DATASET CONTENT: Begin

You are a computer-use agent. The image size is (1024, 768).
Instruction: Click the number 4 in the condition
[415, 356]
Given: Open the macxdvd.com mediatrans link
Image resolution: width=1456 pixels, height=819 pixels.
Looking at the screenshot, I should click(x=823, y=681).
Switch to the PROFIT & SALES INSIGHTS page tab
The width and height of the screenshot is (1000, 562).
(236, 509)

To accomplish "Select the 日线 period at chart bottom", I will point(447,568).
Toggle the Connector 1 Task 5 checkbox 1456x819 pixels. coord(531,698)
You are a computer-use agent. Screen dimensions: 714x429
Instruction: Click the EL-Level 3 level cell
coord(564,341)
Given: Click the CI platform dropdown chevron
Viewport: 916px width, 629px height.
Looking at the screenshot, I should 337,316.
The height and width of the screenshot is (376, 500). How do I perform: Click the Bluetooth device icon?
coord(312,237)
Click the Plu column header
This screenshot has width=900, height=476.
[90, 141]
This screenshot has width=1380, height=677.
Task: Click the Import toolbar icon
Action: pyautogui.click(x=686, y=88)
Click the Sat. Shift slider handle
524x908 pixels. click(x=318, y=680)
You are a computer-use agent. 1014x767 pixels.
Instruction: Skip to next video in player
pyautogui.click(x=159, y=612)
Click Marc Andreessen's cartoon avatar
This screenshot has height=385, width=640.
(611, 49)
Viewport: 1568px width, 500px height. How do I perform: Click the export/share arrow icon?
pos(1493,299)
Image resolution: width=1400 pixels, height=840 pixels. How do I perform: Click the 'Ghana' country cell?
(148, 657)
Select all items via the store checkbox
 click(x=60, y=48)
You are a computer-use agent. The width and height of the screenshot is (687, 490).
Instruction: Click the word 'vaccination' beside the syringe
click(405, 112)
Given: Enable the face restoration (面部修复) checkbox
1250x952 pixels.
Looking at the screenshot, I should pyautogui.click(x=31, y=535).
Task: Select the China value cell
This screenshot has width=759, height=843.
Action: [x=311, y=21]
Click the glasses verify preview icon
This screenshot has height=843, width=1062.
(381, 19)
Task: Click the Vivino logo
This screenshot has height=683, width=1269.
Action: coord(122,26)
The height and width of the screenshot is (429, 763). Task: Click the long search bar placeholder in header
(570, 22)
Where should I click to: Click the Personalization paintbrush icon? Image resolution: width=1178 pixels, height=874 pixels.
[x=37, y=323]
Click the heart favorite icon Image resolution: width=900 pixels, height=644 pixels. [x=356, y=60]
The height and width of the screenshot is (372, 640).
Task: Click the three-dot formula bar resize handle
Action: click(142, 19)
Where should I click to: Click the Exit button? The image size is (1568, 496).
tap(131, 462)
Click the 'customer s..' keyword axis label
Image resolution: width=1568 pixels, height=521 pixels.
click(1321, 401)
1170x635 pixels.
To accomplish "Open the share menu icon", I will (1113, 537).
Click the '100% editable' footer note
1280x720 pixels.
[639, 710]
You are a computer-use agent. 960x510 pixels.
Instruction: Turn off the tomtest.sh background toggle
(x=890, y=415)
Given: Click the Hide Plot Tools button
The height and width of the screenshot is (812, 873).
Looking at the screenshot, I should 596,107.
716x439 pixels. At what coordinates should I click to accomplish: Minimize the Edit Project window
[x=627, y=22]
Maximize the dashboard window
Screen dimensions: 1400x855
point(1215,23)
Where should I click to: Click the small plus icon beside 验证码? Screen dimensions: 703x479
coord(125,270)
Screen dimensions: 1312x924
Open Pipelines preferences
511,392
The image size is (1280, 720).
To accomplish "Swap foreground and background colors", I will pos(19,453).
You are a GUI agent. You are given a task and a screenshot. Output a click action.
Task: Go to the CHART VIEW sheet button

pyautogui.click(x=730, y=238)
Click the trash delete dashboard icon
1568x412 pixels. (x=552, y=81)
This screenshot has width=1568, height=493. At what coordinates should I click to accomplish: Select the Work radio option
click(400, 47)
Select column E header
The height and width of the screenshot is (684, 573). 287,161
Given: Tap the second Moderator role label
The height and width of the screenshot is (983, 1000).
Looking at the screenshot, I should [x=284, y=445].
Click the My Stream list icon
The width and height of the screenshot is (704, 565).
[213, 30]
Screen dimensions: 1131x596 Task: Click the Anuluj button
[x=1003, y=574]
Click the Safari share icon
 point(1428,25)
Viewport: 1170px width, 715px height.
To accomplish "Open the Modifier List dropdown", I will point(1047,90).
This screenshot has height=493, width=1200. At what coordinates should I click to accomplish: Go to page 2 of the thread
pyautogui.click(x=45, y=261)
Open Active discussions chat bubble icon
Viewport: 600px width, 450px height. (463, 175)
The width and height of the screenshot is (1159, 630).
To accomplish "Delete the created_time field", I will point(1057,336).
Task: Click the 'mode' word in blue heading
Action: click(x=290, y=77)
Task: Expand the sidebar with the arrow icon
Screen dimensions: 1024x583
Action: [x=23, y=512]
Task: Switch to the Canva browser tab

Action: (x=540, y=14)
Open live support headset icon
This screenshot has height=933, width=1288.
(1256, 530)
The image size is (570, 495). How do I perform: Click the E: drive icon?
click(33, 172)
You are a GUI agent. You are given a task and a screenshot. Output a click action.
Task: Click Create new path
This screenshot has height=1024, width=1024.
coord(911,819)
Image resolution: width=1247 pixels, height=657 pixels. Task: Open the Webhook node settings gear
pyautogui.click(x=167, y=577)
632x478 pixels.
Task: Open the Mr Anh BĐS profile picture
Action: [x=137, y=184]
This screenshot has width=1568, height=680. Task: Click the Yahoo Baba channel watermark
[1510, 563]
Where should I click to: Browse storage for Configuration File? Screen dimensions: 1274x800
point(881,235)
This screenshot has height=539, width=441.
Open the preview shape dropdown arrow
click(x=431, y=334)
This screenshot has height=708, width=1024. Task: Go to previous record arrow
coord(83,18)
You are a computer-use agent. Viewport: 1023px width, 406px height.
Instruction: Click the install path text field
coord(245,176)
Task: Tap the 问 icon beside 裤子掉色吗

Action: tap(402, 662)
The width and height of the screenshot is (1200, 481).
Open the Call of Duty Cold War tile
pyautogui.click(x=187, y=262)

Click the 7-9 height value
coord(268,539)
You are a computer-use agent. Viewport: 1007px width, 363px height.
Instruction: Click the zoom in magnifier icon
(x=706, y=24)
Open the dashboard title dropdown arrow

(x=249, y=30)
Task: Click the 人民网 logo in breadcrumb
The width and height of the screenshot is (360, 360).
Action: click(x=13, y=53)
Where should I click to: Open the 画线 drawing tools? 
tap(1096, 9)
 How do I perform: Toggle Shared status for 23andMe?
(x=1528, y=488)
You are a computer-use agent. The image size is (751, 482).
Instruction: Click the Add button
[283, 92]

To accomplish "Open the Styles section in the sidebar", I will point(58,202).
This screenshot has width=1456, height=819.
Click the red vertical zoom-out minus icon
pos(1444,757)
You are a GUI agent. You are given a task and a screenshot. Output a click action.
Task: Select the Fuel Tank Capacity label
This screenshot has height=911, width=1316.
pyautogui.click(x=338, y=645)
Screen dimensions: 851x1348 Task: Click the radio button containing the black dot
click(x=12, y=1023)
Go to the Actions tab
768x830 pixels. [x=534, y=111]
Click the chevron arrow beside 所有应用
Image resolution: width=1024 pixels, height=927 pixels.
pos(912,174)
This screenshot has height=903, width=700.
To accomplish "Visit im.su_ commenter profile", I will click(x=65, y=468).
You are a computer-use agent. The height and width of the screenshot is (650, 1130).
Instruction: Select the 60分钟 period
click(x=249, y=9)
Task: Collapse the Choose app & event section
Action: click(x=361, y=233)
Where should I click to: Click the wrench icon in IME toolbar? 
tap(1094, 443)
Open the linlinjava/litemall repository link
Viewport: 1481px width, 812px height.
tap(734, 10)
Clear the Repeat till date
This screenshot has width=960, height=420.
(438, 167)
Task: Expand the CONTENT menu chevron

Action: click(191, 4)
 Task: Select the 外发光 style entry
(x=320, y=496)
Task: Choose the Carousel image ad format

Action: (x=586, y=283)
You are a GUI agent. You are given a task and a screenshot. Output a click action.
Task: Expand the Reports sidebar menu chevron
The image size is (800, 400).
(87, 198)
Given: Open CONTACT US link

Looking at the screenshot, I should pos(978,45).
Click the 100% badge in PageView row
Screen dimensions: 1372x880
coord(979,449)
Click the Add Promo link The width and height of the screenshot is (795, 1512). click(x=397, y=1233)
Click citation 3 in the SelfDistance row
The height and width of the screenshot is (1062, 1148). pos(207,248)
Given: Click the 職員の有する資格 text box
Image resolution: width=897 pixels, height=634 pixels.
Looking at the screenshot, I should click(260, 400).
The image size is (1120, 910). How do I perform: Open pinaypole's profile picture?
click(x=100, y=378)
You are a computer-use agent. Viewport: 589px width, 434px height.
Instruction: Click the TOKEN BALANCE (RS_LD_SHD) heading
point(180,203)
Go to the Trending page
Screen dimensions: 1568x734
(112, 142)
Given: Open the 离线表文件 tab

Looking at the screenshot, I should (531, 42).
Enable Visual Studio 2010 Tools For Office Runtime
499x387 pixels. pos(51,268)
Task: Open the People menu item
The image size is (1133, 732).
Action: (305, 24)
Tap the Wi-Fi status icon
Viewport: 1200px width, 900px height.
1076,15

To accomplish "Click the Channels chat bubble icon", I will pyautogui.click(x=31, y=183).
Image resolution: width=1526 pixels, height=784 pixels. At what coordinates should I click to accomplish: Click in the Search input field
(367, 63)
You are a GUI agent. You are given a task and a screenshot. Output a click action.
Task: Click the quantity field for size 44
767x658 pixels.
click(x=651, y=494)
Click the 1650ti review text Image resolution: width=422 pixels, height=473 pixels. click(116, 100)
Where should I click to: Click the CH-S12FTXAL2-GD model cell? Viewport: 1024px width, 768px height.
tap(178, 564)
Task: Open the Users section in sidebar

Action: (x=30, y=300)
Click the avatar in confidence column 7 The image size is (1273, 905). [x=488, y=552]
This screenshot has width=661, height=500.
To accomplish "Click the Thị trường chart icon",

DATASET CONTENT: End

• _ACTIVITY_: Begin with the first line of the records and reproduce each line as is, ending with the line that holds "Switch to the PROFIT".

• _TASK OUTPUT_:
You are a computer-use agent. The image size is (1024, 768).
Instruction: Click the number 4 in the condition
[415, 356]
Given: Open the macxdvd.com mediatrans link
Image resolution: width=1456 pixels, height=819 pixels.
Looking at the screenshot, I should click(x=823, y=681).
Switch to the PROFIT & SALES INSIGHTS page tab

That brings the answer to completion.